02 dez, 2020 - 16:50 • Aura Miguel , com redação
O caixão de Eduardo Lourenço tem a forma de Portugal, declarou o cardeal Tolentino Mendonça, nas cerimónias fúnebres do ensaísta, pensador e professor que morreu na terça-feira.
“O caixão de Eduardo Lourenço tem, qualquer que seja a sua forma, a forma de Portugal, do qual ele foi e será para muitas gerações futuras um explorador e um cartógrafo, um detetive e um psicanalista do destino, um sismógrafo e um decifrador de signos, uma antena crítica e um instigador generoso e iluminado”, disse o cardeal durante a homilia da missa que decorreu no Mosteiro dos Jerónimos, em Lisboa.

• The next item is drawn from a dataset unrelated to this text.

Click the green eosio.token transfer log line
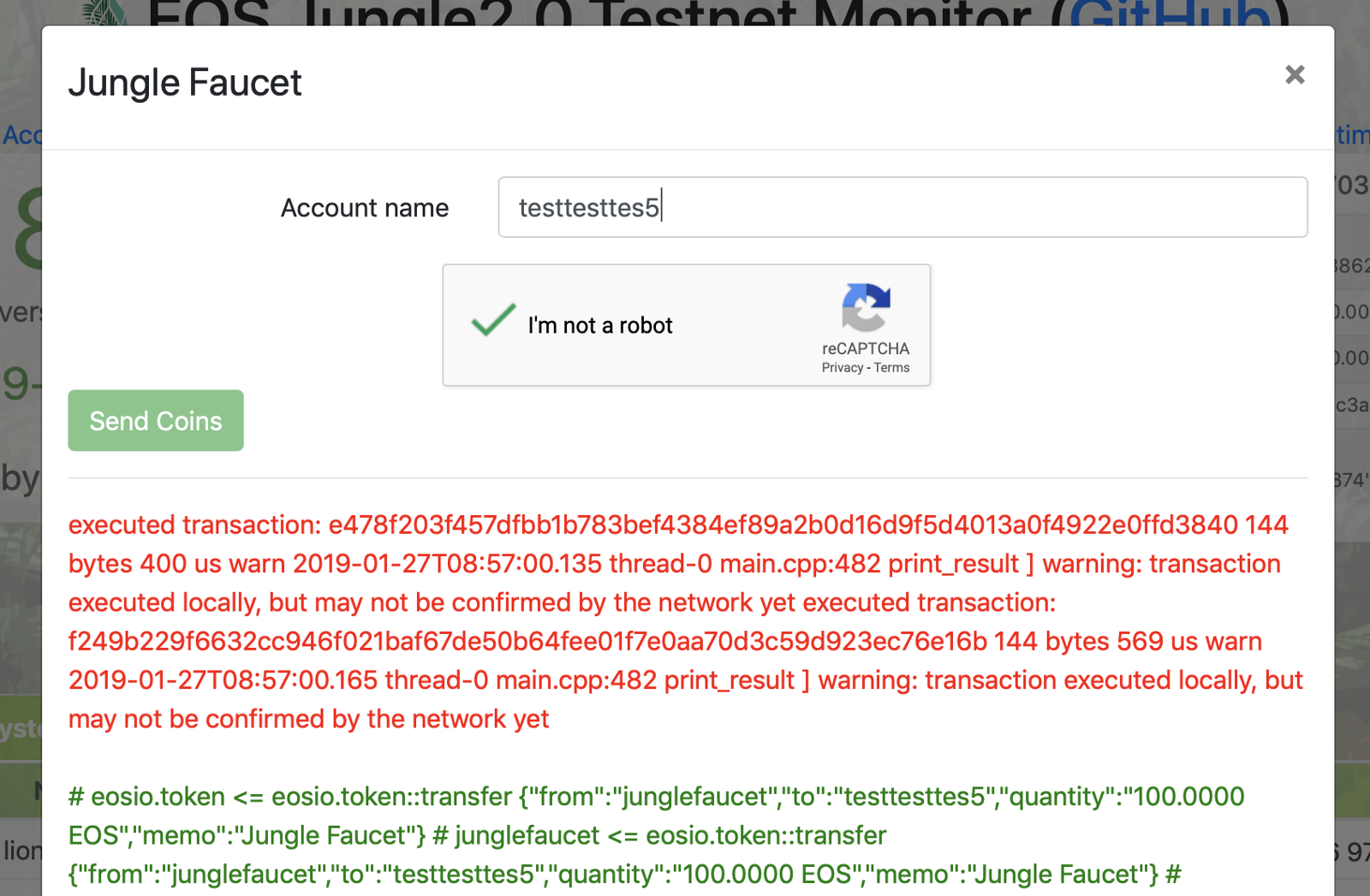The image size is (1370, 896). tap(656, 797)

Para o bibliotecário e arquivista do Vaticano, depois de Eduardo Lourenço, “todos podemos dizer que nos entendemos melhor a nós próprios”.
Na missa de corpo presente, onde estiveram o Presidente da República, Marcelo Rebelo de Sousa, e o primeiro-ministro, António Costa, o cardeal Tolentino Mendonça recordou um episódio em que Eduardo Lourenço chorou.
“Só uma vez o vi chorar. Fiquei completamente desconcertado porque nada, na nossa conversa, me alertara para a iminência daquela sua emoção torrencial. Estávamos a falar de textos bíblicos, uma conversa, uma conversa animada, saltando desta para aquela personagem. E, de repente, ele tropeçou, como o apóstolo Paulo terá tropeçado, na palavra Jesus. E os seus olhos encheram-se de água e a sua voz de silêncio, de lentidão e soluços.”
“Passou muito tempo para que me dissesse, chorando: ‘Não há nada superior a Jesus. Já se imaginou um Deus que diz 'bem-aventurados os pobres, os humildes, os misericordiosos, os puros de coração, os perseguidos, os que têm fome e sede de justiça, os que constroem a paz'... não há nada superior a isto’", recorda o cardeal poeta.
D. Tolentino Mendonça falou também de um momento em que, na televisão, Eduardo Lourenço foi questionado sobre “o que pensa de Deus?"
“A resposta dele abriu um alçapão, trouxe aquele ‘arrepio sideral do infinito’ de que falava Pascal. Sabe - respondeu ele calmamente - mais importante do que dizer o que eu penso de Deus, é saber o que Deus pensa de mim”, lembrou.
A propósito desta pergunta de Eduardo Lourenço (o que Deus pensa de mim), também o cardeal patriarca de Lisboa, D. Manuel Clemente, comentou, no final da missa que presidiu: “Acreditamos que na raia do Céu, onde finalmente chegou, esta pergunta que o manteve, proferida ou sentida, teve e tem absoluta resposta. Ele agora sabe o que Deus pensa dele. E posso adivinhar, com toda a certeza, que pensa muito bem”.
D. Manuel Clemente lembrou que Eduardo Lourenço foi sempre movido por uma “inquietação profunda”.
Entre as várias personalidades que foram prestar a última homenagem ao ensaísta, encontravam-se os escritores Lídia Jorge, Gonçalo M. Tavares, Pedro Mexia e Nuno Júdice, o presidente da Câmara Municipal de Lisboa, Fernando Medina, e o ex-presidente da República Cavaco Silva.
Eduardo Lourenço morreu na terça-feira, aos 97 anos. O funeral realiza-se em São Pedro de Rio Seco, em Almeida, a terra natal do ensaísta e conselheiro de Estado.